Vejo com muito bons olhos a preocupação do mundo corporativo em estar atento e implementar políticas de inclusão e aumento da diversidade em seus quadros funcionais, tanto no recrutamento quanto nos mecanismos de promoção dentro das estruturas corporativas. E vejo também nas empresas uma preocupação correta, bem-vinda e construtiva de ampliar a presença de grupos étnicos, de mulheres, de diversidade em seus quadros, tanto por uma questão ética, de representatividade, quanto por uma questão de eficiência, porque ao fazer isso a empresa se torna muito mais capaz de absorver talentos que de outro modo não estariam sendo integrados à atividade. É importante para as empresas que seus diretores tenham experiências de vida diversificadas para entender melhor os consumidores, as expectativas, a cultura. 

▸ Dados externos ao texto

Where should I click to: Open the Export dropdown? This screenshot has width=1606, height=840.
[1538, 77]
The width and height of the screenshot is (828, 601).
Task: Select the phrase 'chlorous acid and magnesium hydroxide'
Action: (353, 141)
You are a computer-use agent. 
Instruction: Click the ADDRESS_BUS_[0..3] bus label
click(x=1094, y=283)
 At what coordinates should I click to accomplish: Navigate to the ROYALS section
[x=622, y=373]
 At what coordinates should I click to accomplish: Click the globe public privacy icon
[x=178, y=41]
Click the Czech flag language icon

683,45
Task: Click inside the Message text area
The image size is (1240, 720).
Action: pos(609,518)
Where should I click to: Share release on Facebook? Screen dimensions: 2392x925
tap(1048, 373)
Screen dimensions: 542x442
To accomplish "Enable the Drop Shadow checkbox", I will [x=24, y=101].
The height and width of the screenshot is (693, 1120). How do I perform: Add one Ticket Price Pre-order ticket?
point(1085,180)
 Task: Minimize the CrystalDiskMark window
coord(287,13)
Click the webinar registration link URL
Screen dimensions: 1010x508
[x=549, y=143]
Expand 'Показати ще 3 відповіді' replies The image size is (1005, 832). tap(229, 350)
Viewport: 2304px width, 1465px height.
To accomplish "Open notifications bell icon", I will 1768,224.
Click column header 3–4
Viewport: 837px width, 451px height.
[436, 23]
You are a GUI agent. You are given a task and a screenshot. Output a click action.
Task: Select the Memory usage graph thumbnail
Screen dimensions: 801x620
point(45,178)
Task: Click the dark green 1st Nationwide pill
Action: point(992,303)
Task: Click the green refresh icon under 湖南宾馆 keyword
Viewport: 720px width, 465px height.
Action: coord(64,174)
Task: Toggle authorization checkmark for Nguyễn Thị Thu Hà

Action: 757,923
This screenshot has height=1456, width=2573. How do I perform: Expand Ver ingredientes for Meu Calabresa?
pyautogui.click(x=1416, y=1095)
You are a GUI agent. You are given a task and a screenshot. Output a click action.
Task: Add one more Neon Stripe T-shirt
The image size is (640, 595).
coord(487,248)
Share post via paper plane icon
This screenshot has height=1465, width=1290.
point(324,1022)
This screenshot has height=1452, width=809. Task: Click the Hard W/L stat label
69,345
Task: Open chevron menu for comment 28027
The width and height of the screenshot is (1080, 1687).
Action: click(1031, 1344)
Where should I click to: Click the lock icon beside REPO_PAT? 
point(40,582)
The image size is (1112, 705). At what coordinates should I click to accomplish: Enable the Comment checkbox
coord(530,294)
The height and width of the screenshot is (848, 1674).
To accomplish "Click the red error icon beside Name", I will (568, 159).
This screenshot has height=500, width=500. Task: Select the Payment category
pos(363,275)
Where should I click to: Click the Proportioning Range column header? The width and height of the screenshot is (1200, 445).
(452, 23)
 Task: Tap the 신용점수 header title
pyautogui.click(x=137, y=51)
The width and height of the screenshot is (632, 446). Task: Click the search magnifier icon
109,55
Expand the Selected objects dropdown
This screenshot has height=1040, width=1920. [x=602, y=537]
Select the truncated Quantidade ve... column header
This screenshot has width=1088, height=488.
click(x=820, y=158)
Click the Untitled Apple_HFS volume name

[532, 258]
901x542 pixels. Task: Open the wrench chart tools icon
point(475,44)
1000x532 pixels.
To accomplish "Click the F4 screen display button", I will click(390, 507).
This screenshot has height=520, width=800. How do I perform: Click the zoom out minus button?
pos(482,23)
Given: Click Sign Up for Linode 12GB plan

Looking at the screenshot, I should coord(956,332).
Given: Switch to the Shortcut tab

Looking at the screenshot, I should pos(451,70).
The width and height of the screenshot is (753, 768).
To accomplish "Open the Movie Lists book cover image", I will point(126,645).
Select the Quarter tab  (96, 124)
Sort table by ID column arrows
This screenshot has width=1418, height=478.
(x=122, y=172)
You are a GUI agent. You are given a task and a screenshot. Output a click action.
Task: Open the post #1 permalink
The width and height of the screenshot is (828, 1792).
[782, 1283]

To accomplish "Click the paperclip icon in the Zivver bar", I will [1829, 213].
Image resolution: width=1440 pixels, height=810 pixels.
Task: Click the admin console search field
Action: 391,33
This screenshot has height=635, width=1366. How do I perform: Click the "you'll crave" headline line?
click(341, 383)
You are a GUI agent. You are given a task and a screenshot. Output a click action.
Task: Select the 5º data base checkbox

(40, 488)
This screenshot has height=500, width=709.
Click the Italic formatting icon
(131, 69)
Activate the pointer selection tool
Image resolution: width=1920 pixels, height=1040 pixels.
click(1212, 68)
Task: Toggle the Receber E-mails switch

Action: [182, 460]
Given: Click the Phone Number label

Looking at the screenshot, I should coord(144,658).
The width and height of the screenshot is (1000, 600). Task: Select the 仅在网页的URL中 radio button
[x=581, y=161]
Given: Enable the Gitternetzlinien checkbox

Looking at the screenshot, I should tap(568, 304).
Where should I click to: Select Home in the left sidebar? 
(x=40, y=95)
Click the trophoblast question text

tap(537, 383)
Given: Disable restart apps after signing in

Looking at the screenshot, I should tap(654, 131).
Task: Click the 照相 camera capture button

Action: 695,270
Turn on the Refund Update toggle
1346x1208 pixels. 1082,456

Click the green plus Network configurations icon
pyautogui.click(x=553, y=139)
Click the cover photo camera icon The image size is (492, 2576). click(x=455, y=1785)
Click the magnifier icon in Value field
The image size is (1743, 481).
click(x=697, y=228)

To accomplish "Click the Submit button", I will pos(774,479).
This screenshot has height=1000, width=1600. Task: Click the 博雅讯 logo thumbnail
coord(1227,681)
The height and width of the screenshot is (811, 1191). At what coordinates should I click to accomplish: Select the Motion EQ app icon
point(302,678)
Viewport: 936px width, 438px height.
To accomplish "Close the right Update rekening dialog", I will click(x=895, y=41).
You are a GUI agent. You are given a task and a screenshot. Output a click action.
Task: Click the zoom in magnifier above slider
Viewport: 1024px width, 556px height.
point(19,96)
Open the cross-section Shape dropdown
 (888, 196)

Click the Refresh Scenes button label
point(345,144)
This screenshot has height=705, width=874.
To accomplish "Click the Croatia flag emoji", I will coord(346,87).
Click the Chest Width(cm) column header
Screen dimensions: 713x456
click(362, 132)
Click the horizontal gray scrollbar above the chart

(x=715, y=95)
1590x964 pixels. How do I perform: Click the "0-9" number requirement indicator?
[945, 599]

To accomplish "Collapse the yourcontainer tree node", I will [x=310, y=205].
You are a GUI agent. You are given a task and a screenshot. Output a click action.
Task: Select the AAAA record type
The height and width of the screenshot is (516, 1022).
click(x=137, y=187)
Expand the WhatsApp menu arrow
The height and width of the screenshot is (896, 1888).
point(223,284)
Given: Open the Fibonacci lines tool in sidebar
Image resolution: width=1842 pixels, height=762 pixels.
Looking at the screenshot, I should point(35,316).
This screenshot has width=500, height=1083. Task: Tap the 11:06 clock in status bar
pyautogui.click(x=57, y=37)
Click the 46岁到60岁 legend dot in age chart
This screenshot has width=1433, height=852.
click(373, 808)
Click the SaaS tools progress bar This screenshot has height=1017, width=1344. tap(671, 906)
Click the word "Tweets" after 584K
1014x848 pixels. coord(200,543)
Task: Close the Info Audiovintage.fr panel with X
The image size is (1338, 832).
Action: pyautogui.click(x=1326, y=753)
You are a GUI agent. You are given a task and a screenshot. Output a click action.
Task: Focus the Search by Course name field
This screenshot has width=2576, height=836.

Como isso impacta o setor privado?

Antigamente as grandes corporações e os bancos só recrutavam egressos das melhores faculdades do país. Hoje isso mudou, e as empresas perceberam que é obtuso e errado. Há pessoas tremendamente talentosas, com enorme potencial de liderança e crescimento, que por uma desvantagem inicial não tiveram acesso às universidades de elite e não podem ficar de fora desse processo de recrutamento. As empresas antigamente usavam o domínio da língua inglesa como critério de seleção. Fazer isso é um gol contra. O fato de a pessoa não saber inglês não diz nada sobre sua capacidade de inovação, talento, capacidade lógica.